Monday, March 22, 2010

Stagecoach 1939

If the previous film (the Shootist - see review) is John Wayne's entire career in one film, than this movie is the entire genre is one film.
It is excellent!
John Ford. John Wayne. Claire Trevor. Thomas Mitchell. Andy Devine. Donald Meek. Etc. This movie is jam packed with talent. John Ford put his iconic stamp on it. All you have to do is watch it, and you know it is his work. Especially his use of photographing the landscape. That is what makes this a western epic. Something I love about westerns is that it is a truly American genre. Its all ours.
Also keep in mind this year: 1939. The golden year of Hollywood. More epic, landmark films came out of the time than most other years. If nothing else, there is a grandeur about that year.
Something else you should know: this is the first time that Monumental Valley was featured in a picture. This piece of land is now known for its grandeur through classic western movie - and it is interesting to see the first time if was used - and to such wonderful effect. How yeah, and the stunts are freakin' amazing! Mostly done by one man. The other thing is some of the camera shots. First of all, the famous first entrance of Wayne in the film. You have to see it. It's brilliant. Ford did an amazing job on getting Wayne to be the center of the film. He was always cutting to Wayne to get his reaction - so you are incredibly in tune to what he thinks and how he feels - it's just brilliant. And then there is the run over the camera shot with the horses. I have a hard time thinking about how they got that shot without breaking the camera a couple times. Really, the work done on this film artistically is amazing.
This movie was a unique story for a western. It was much more fully developed than most of the B westerns made of the time. This is what was called the "psychological western" or "adult western" This movie takes a look at some social issues as well as the general good vs evil. But there is a twist there. You come to learn that no one is pure good or pure evil, which was really landmark for the time. Again, this is one of those put a mix of people in a small space kind of movie. Except the brilliant aspect is it isn't a small space, it is the wild west. Yes, in a stagecoach for most of it. But all of these people are bound together whether they want to be or not, on a journey.

=-=-=-=-=

_GOAL 1_
Rewrite the stretch of the Stagecoach review from "Stagecoach 1939" through "is one film.", changing "genre" to "category".
_GOAL 2_
Copy the stretch of the entries from the line containing "Given: Remove the PAST filter chip" through the end of the entries word for word, leaving out the pictures.
The review and the entries are unrelated to each other.

=-=-=-=-=

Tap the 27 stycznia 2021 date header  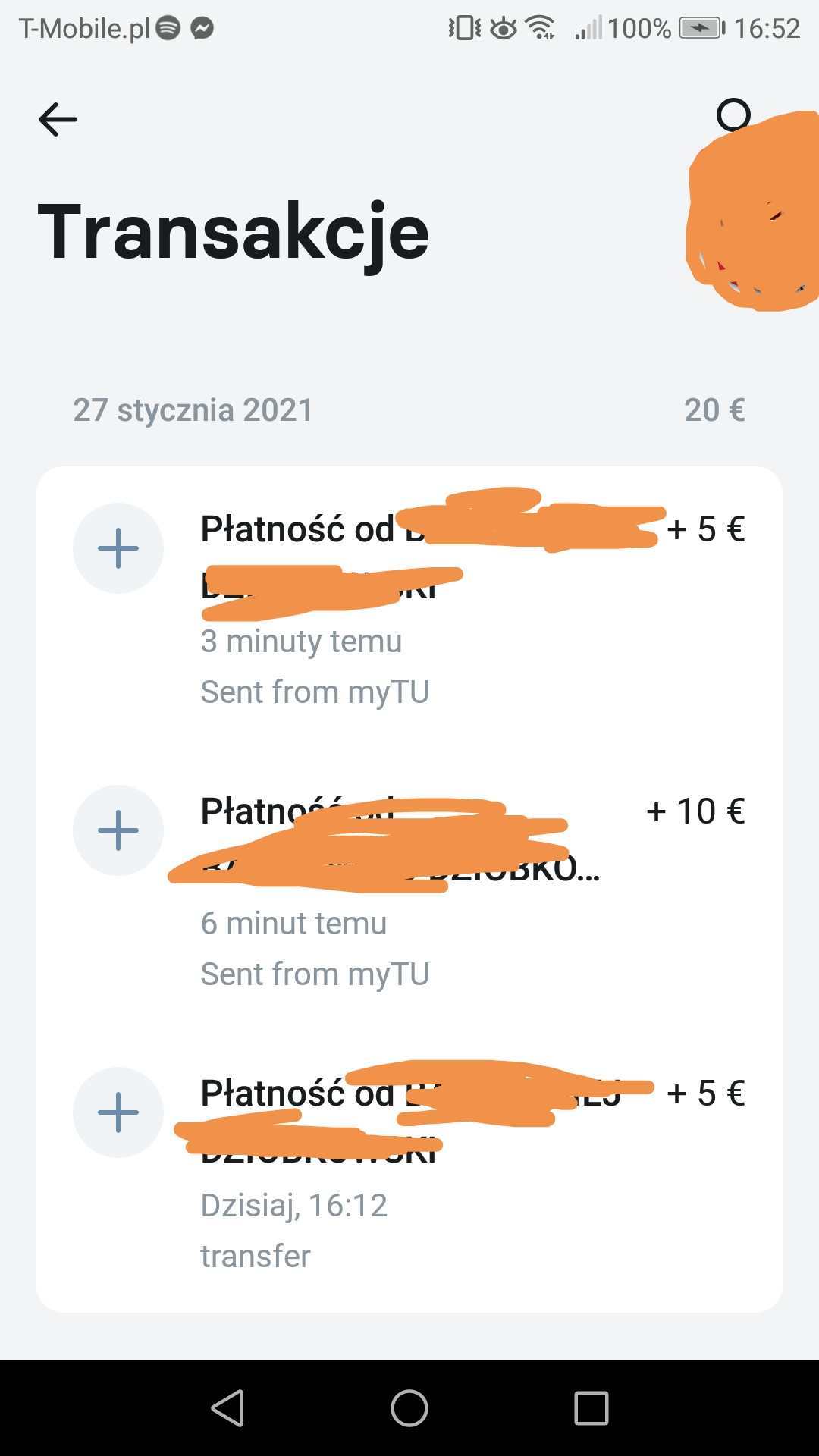click(x=193, y=410)
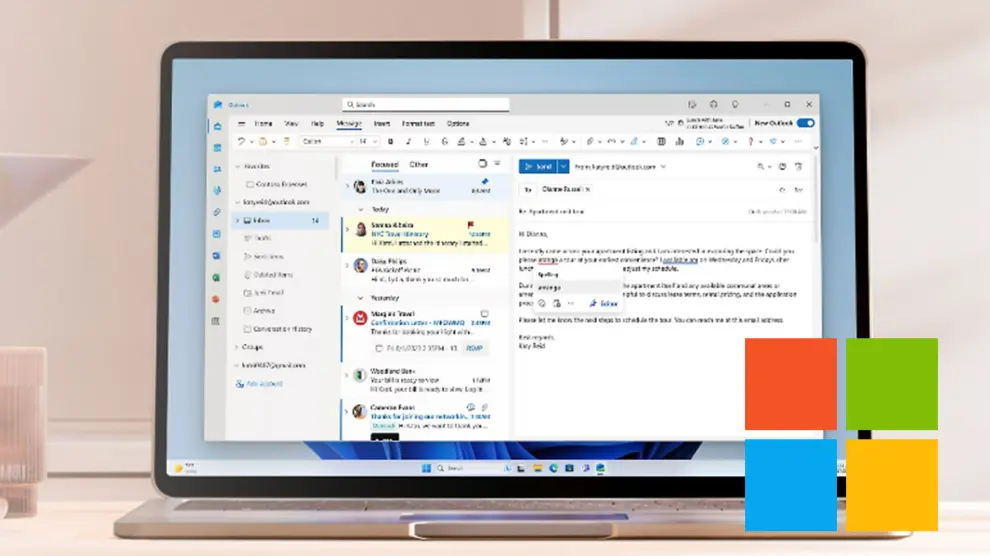Click the filter icon above message list
Screen dimensions: 990x556
tap(497, 164)
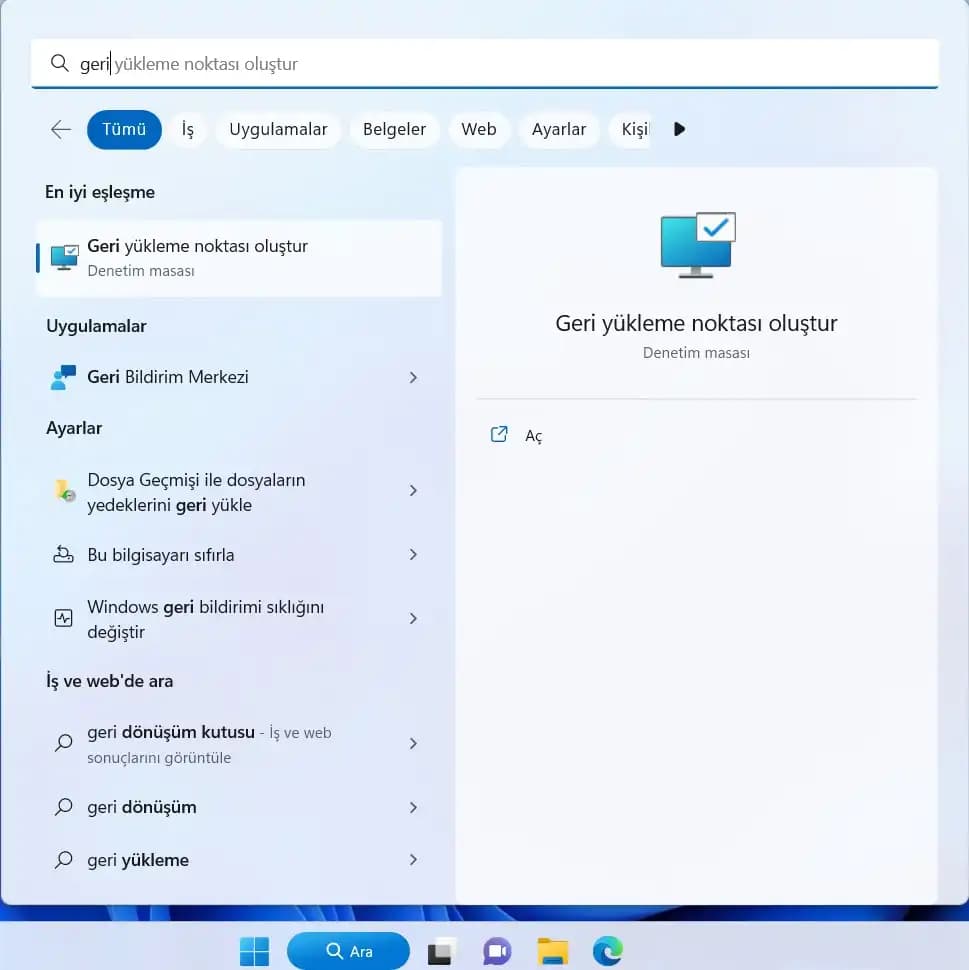Click the Task View icon on taskbar
Viewport: 969px width, 970px height.
click(441, 951)
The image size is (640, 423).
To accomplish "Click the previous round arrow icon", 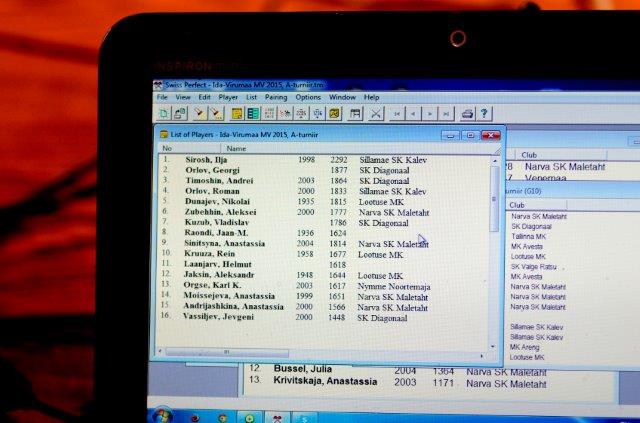I will [414, 114].
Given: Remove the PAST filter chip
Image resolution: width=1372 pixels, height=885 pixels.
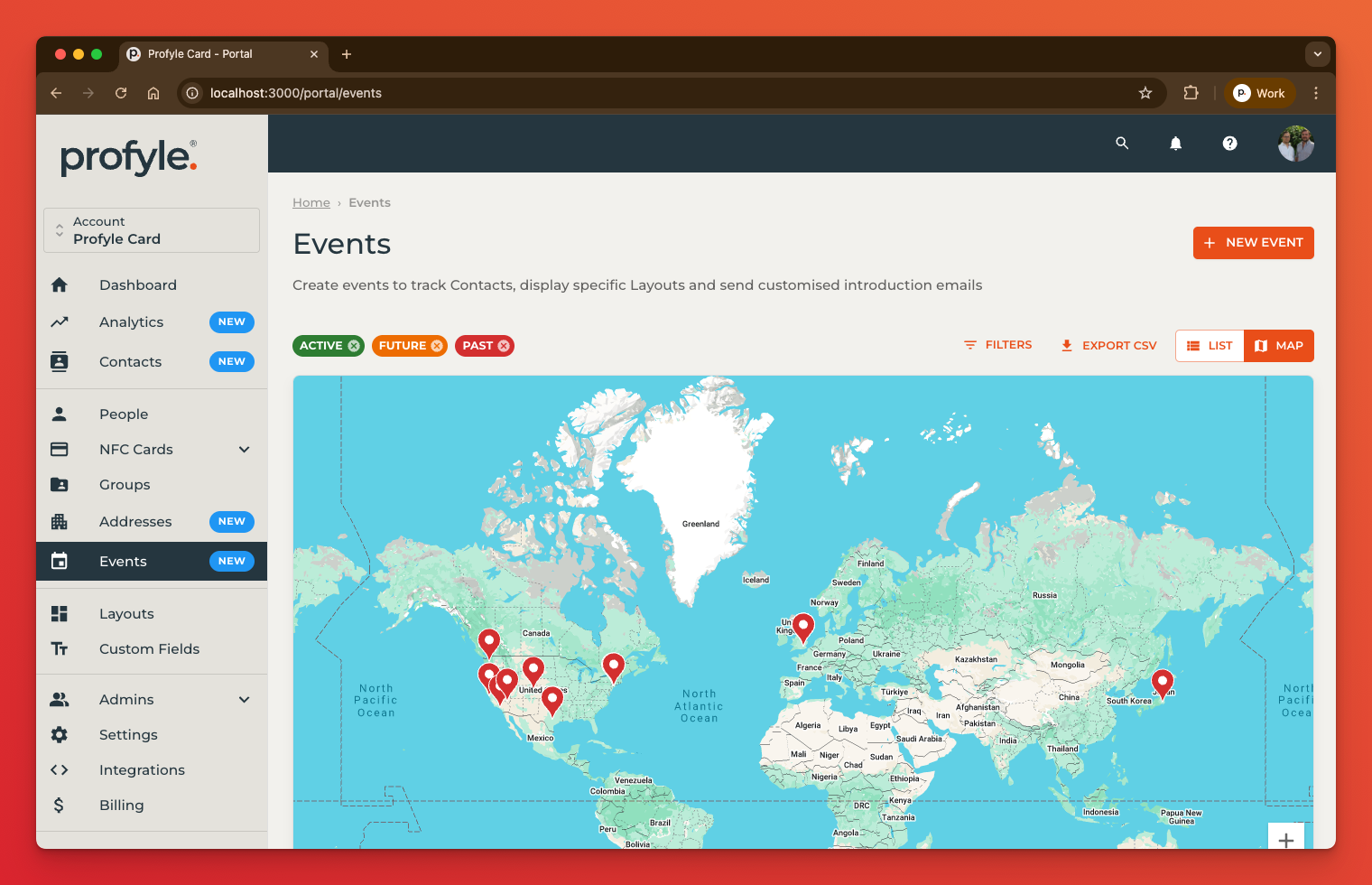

=-=-=-=-=

_RESULT 1_
Stagecoach 1939

If the previous film (the Shootist - see review) is John Wayne's entire career in one film, than this movie is the entire category is one film.

_RESULT 2_
Given: Remove the PAST filter chip
Image resolution: width=1372 pixels, height=885 pixels.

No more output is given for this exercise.